■ Page extract
- Origin: Virginia, United States
- Occupation: Singer
- Instrument: Vocals
- Years active: 2000-present
- Labels: Traditions, Strait Off Da Chai, Lofton Creek, S&S Mack, Jordash

= Keith Bryant =

American singer-songwriter

Keith Bryant (born in Virginia) is an American country music artist. In his career, he has released four independent studio albums, including one on Lofton Creek Records. He charted for the first time in 2004 with the single "Riding' with the Legend", which Bryant co-wrote as a tribute to former NASCAR driver Dale Earnhardt, who died in 2001. The song peaked at number 47 on the Hot Country Songs chart, becoming his first, and only charted single to date.

==Biography==
Keith Bryant was born in the state of Virginia. By age fifteen, he had formed his own gospel band and began teaching himself piano. From there, he began playing in local bands as well. Bryant won best male vocalist at age 19 in the East Coast Country Music Championship, and then formed a band called Ironhorse.

■ Written instruction
Reproduce the passage about Keith Bryant starting at "- Origin: Virginia, United" and ending at "single to date.", switching "country music artist" to "country singer".

■ Extracted material

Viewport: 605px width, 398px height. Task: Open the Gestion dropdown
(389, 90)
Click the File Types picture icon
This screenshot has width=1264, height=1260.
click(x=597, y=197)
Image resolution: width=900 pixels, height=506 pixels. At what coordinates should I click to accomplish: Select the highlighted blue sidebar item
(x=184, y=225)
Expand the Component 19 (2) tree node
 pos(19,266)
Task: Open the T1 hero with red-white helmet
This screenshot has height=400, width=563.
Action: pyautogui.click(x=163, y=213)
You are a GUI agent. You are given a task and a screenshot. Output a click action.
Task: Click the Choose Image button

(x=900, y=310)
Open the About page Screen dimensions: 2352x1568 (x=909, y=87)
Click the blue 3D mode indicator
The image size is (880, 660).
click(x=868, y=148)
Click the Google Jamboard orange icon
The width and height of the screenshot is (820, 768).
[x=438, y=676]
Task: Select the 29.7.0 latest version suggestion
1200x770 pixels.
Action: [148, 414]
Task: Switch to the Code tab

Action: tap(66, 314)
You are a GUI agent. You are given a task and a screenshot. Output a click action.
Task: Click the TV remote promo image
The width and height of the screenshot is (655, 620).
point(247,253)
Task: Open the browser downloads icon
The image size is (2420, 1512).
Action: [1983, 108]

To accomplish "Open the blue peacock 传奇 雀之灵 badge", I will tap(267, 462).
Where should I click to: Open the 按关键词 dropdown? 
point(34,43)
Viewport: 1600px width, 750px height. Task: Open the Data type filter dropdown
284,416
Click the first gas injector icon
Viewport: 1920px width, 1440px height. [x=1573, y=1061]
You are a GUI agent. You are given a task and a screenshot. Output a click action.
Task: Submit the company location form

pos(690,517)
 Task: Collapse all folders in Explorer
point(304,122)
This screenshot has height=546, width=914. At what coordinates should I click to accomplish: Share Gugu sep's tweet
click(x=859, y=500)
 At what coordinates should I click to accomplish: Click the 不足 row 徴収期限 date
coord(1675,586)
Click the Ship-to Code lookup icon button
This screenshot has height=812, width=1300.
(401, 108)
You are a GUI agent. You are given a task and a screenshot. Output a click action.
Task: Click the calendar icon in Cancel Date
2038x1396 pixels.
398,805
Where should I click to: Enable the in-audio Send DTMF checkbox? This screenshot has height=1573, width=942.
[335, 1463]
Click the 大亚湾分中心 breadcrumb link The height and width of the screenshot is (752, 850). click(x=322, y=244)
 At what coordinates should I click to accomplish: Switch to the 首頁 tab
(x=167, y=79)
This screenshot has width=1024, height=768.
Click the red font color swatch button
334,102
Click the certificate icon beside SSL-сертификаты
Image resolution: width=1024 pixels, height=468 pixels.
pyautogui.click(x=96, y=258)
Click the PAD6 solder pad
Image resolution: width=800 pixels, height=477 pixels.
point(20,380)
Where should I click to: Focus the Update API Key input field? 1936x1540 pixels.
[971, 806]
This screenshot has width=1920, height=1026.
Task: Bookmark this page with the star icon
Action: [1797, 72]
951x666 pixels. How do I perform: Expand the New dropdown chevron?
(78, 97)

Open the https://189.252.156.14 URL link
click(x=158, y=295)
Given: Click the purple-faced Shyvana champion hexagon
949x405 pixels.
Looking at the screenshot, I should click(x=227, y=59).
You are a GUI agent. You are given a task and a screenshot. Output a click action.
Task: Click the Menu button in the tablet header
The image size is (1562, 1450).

■ The output
- Origin: Virginia, United States
- Occupation: Singer
- Instrument: Vocals
- Years active: 2000-present
- Labels: Traditions, Strait Off Da Chai, Lofton Creek, S&S Mack, Jordash

= Keith Bryant =

American singer-songwriter

Keith Bryant (born in Virginia) is an American country singer. In his career, he has released four independent studio albums, including one on Lofton Creek Records. He charted for the first time in 2004 with the single "Riding' with the Legend", which Bryant co-wrote as a tribute to former NASCAR driver Dale Earnhardt, who died in 2001. The song peaked at number 47 on the Hot Country Songs chart, becoming his first, and only charted single to date.